--- Questions ---
a) According to the passage on COVID-19 financial supports, to what weekly rate was the pandemic unemployment payment increased?
b) Retype the part of the passage on COVID-19 financial supports starting at "If you are unable" and ending at "and Social Protection.".

--- Document excerpt ---
━━━━━━━━━━━━━━━━━━━━

There have been many financial burdens to hit both individuals and businesses because of the coronavirus pandemic that has shut down large sectors of the Irish economy.
However, there have been measures introduced by the government of late to help support those who have been most affected by the coronavirus.
If you have been made redundant or laid off you should be entitled to the COVID-19 pandemic unemployment payment which has been recently increased to €350 per week up from the original rate of €203 per week.
This is also available to the self-employed who have been affected.
The temporary wage subsidy scheme introduced by the government gives up to 70% back to employees of their take-home pay – up to €410 per week, tax-free.
This will run for 12 weeks and available for employers to keep staff on the payroll as long as they can demonstrate a reduction in turnover of at least 25%.
The government are encouraging companies to maintain employees on their payroll and to keep their income as close to 100% as possible during the coronavirus crisis.
If you are unable to work because of an illness linked to the virus you may be able to claim illness benefit from the Department of Employment Affairs and Social Protection.

━━━━━━━━━━━━━━━━━━━━

--- Data provided ---
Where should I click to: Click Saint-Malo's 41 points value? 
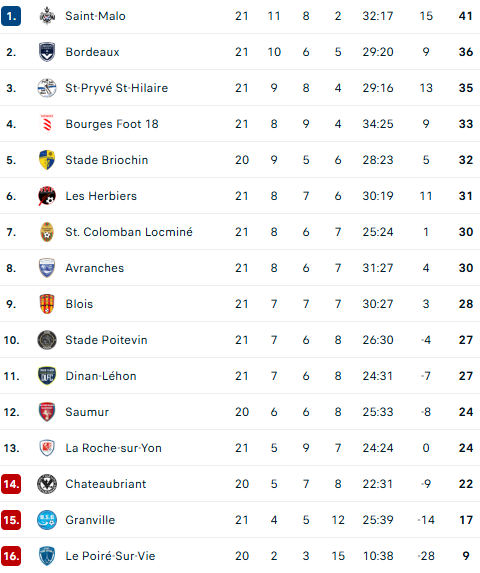tap(466, 16)
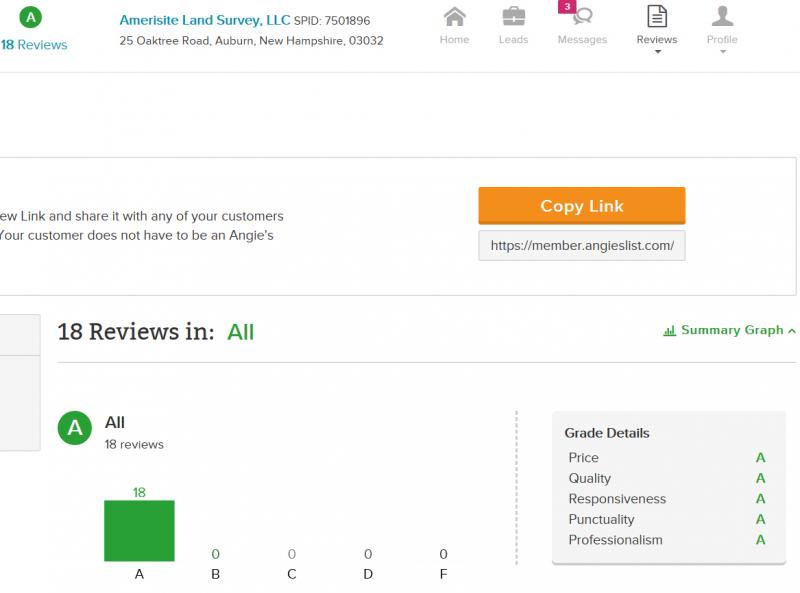The width and height of the screenshot is (800, 593).
Task: Click the Reviews nav label
Action: pyautogui.click(x=657, y=40)
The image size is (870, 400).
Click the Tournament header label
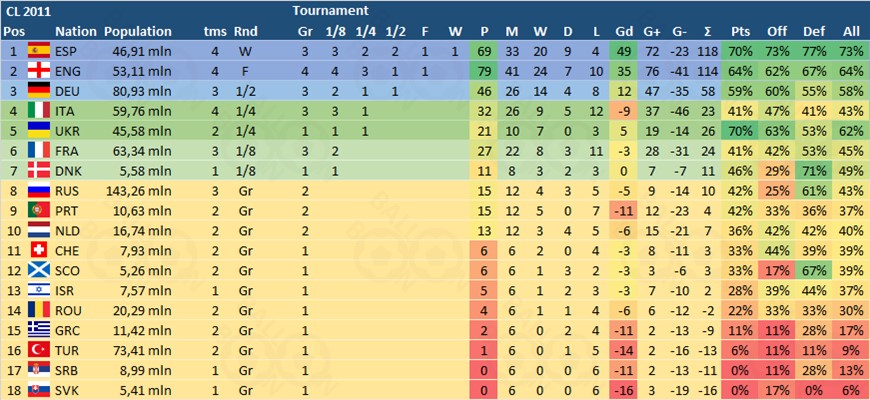(x=330, y=10)
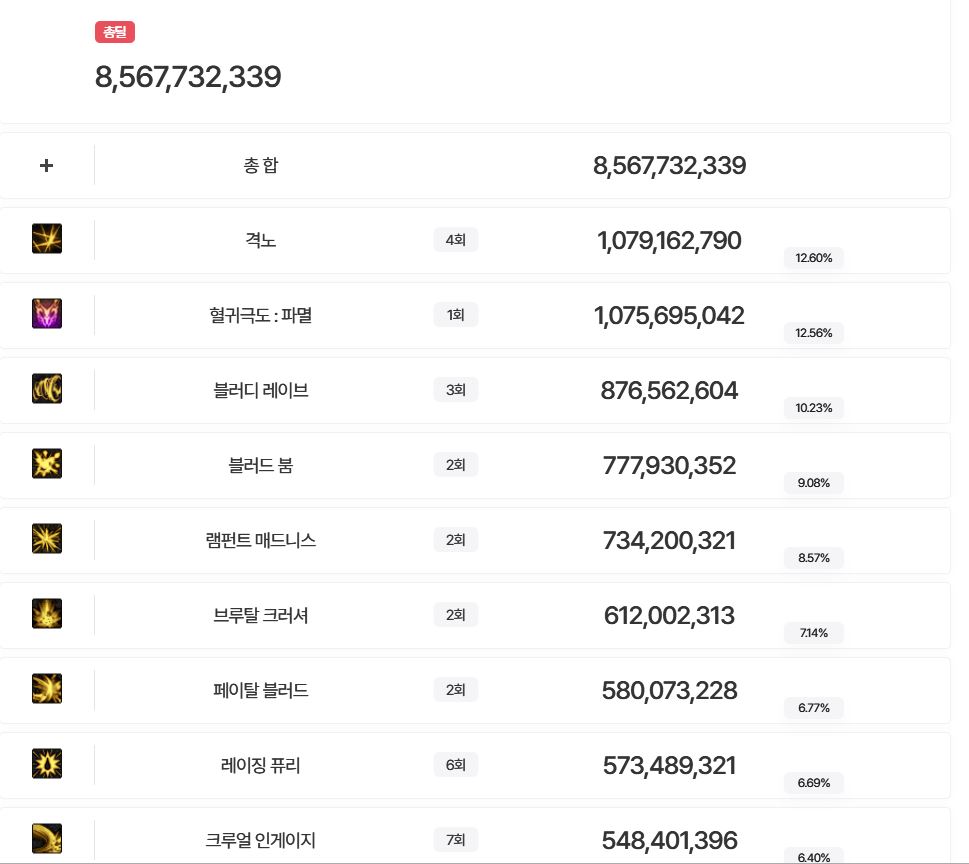The image size is (969, 864).
Task: Click the 레이징 퓨리 skill icon
Action: point(47,764)
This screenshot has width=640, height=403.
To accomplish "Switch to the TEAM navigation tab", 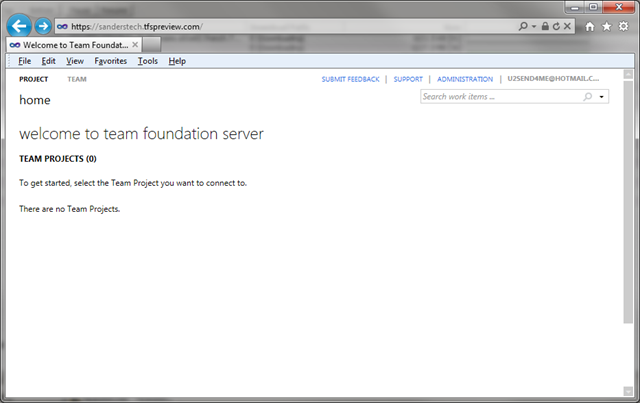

━━━━━━━━━━━━━━━━━━━━

--- Activity answers ---
a) €350 per week

b)
If you are unable to work because of an illness linked to the virus you may be able to claim illness benefit from the Department of Employment Affairs and Social Protection.